Machine Learning: Theory and Algorithms
Responsable / In charge of : Neglia Giovanni (Giovanni.NEGLIA@inria.fr)
Résumé / Abstract :
The course introduces the mathematical foundations of machine learning.
Its first goal is to formalize the main questions behind machine learning: What is learning? How can a machine learn? Is learning always possible? How do we quantify the resources needed to learn? To this purpose, the course presents the probably-approximately correct (PAC) learning paradigm. Its second goal is to present several key machine learning algorithms and show how they follow from general machine learning principles.

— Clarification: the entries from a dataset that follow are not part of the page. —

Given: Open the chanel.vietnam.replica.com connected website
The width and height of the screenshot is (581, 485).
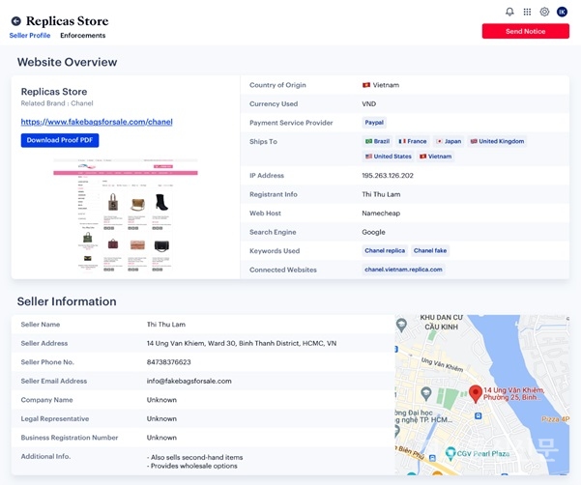Looking at the screenshot, I should click(x=403, y=270).
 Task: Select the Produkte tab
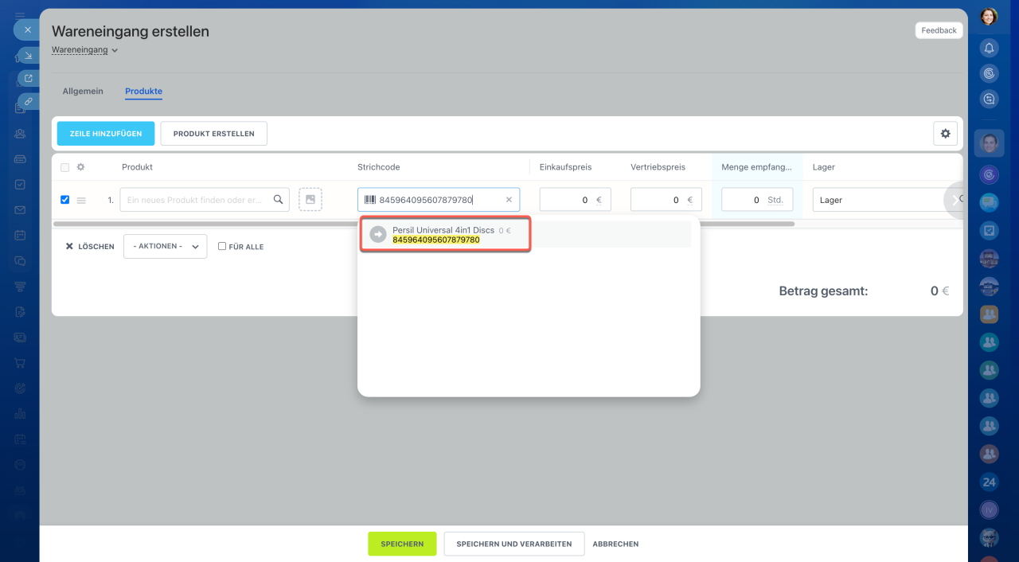[143, 92]
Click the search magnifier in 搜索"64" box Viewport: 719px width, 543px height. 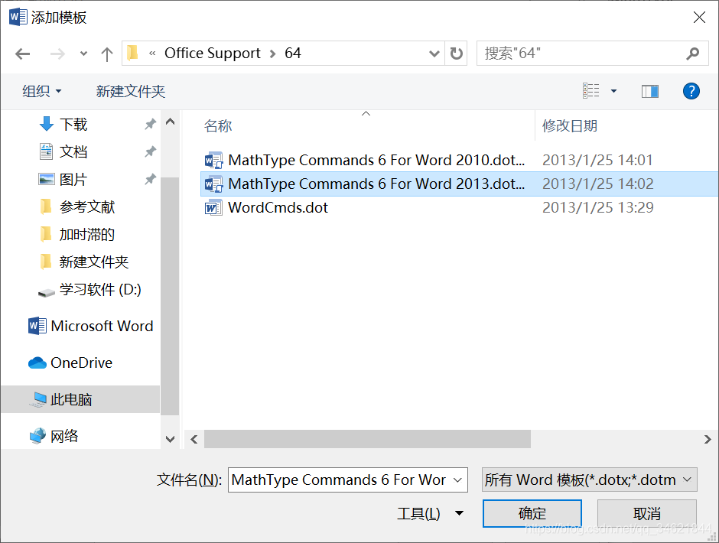tap(692, 53)
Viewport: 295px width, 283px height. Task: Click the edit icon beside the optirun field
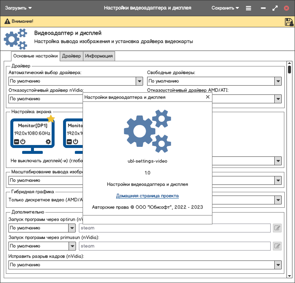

Prérequis / Prerequisite :
The course has a theoretical focus, and the student is assumed to be comfortable with basic notions of probability, linear algebra, analysis, and algorithms.
Objectifs / Objectives :
- Formalize mathematically the learning problem
- Present key machine learning algorithms
Contenu / Contents :
What Is Learning? When Do We Need Machine Learning? Types of Learning
The Statistical Learning Framework
Empirical Risk Minimization
Probably Approximately Correct (PAC) Learning, agnostic and non-agnostic case
The Bias-Complexity Tradeoff
The No-Free-Lunch Theorem
The Fundamental Theorem of PAC learning
Nonuniform Learnability, Structural Risk Minimization and minimum Description Length
Linear Predictors, Linear Regression, Logistic Regression
Boosting, Weak Learnability, AdaBoost
Model Selection and Validation
Convex Learning Problems, Surrogate Loss Functions
Références / References :
• Shai Shalev-Shwartz and Shai Ben-David, Understanding Machine Learning: From Theory to Algorithms, available at https://www.cs.huji.ac.il/w~shais/UnderstandingMachineLearning/understan... theory-algorithms.pdf
• Video lecture from https://www.youtube.com/channel/UCR4_akQ1HYMUcDszPQ6jh8Q
• Lecture notes from Shai Shalev-Shwartz https://www.cs.huji.ac.il/w~shais/IML2014.html
Acquis / Knowledge :
- Know the fundamental limits of machine learning
- Know how to select machine learning models with the right complexity
Evaluation / Assessment :
30% classwork (a 10-minute test at every lesson, only 5 best marks will be considered), 30% a mid-course home assignement, 40% final exam.